*Work to complete*: Could you retype, exactly as written, every line from the top of the records through the line that contains "Task: Click the"?

### Excerpted records

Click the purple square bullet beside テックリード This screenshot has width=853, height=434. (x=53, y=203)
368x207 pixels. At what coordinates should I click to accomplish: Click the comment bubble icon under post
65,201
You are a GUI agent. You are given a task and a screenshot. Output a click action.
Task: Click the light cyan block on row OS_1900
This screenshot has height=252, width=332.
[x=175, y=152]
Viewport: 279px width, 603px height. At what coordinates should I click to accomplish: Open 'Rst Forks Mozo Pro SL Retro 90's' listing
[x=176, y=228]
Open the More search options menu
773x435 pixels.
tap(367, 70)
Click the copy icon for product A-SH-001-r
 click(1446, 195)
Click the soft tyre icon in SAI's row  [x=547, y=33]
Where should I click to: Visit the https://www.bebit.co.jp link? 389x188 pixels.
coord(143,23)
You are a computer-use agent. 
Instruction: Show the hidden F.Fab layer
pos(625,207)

######

*Exercise output*:
Click the purple square bullet beside テックリード This screenshot has width=853, height=434. (x=53, y=203)
368x207 pixels. At what coordinates should I click to accomplish: Click the comment bubble icon under post
65,201
You are a GUI agent. You are given a task and a screenshot. Output a click action.
Task: Click the light cyan block on row OS_1900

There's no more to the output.